[TASK DATA — start]

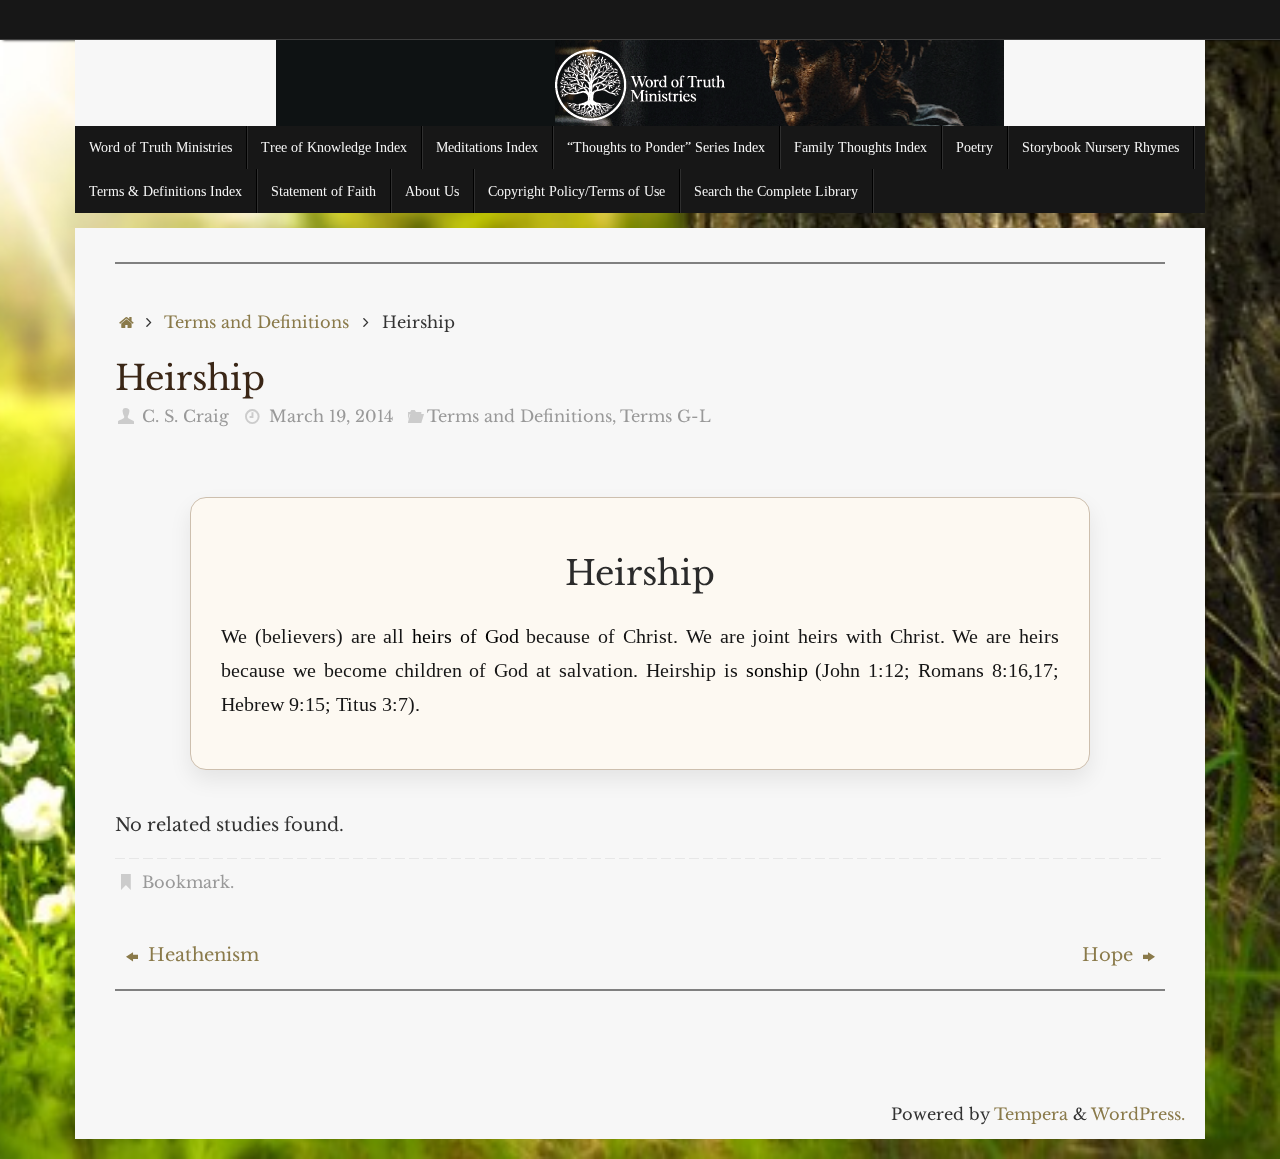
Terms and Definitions (256, 322)
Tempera (1031, 1114)
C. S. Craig (185, 416)
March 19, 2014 (331, 416)
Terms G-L (665, 416)
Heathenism (201, 955)
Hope (1110, 955)
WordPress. (1138, 1114)
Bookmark (186, 882)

[TASK DATA — finish]

Any picture among the entries must be skipped; copy all else exactly.

_RESPONSE BOX:_
Terms and Definitions (256, 322)
Tempera (1031, 1114)
C. S. Craig (185, 416)
March 19, 2014 (331, 416)
Terms G-L (665, 416)
Heathenism (201, 955)
Hope (1110, 955)
WordPress. (1138, 1114)
Bookmark (186, 882)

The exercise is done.